A Solar charge controller is placed between the Solar Panel Array and the Battery Bank to control the amount of electric energy produced by PV panels going into the batteries. The core of its function is to make sure that the batteries are properly charged and protected from overcharging, subsequent gassing, loss of electrolyte and possible plate damage
PWM and MPPT charge controllers
There are currently two type of charge controllers commonly used in PV power systems, Pulse-width Modulation (PWM) and Multiple Power Point Tracking (MPPT).
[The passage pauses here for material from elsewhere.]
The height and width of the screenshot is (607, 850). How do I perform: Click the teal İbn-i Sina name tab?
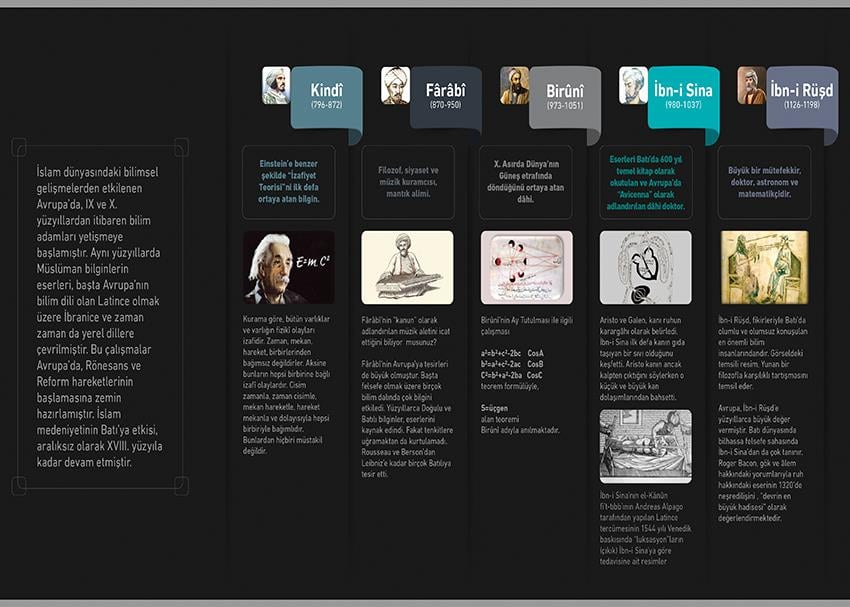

- PWM charge controllers are, in essence, a switch that acts between the solar array and the battery and its function is to pull down the voltage of the array to near that of the battery to ensure that the battery is properly charged. In other words, they lock the solar panel voltage to the battery voltage by dragging the Vmp down to the batteries system voltage with no change in the current. Due to the nature of their work mechanism, PWM charge controllers cannot use the maximum power produced by the PV system and so their efficiency is low and around 80%.
- An MPPT controller allows maximum power to be harvested. The basics of an MPPT Solar Charge Controller is to optimize the efficiency of the charge controller employed in a photovoltaic system.
How MPPT works
Compared to a PWM system, an MPPT is a more sophisticated and more expensive system. It has been designed to adjust its input voltage to utilize the maximum power output of the solar array and then transform this power to supply the varying voltage requirement.
Let us see it through an example:
Consider a Solar power system using a 12 volt battery, bound to a 130W PV panel with a current of 7.39 A & voltage of 17.V. When the voltage of the battery is low, at around 11.3 volts, the MPPT takes that 17.6 volts at 7.39 amps and converts it to a new configuration suitable for charging the battery without losing any power. MPPT technology allows the charging voltage to reduce to 12.3 V instead of 17.6 V while increasing the charging current from 7.39 A to 10.16 A @ 12.3 volts. In this case, 130W power produced by PV panels are used to charge the battery. So, mostly all power entered the device is passed to be stored in the battery. Actually, the efficiency of MPPT is 95 to 99 percent.
An MPPT charge controller extracts the maximum power from the PV module by forcing the PV module to operate at a voltage close to the maximum power point. It causes to draw maximum available power from the PV module. Another advantage of MPPT is its flexibility in using PV modules with higher voltage compared to the operating voltage of the battery system. Using an MPPT solar charge controller, it is possible to wire the PV array for a higher voltage up to 140V (depending on charge controller and PV modules) and bring the full PV power for charging the battery.
The PWM charge controller is suitable for small systems. It provides a low-cost solution and is normally used when the solar cell temperature is between 45°C and 75°C.
MPPT system is normally used when the PV array voltage is substantially higher than the battery voltage. It is the best solution for higher power systems. The MPPT charge controller also provides substantially more power when the solar cell temperature is below 45°C or above 75°C, or when irradiance is very low.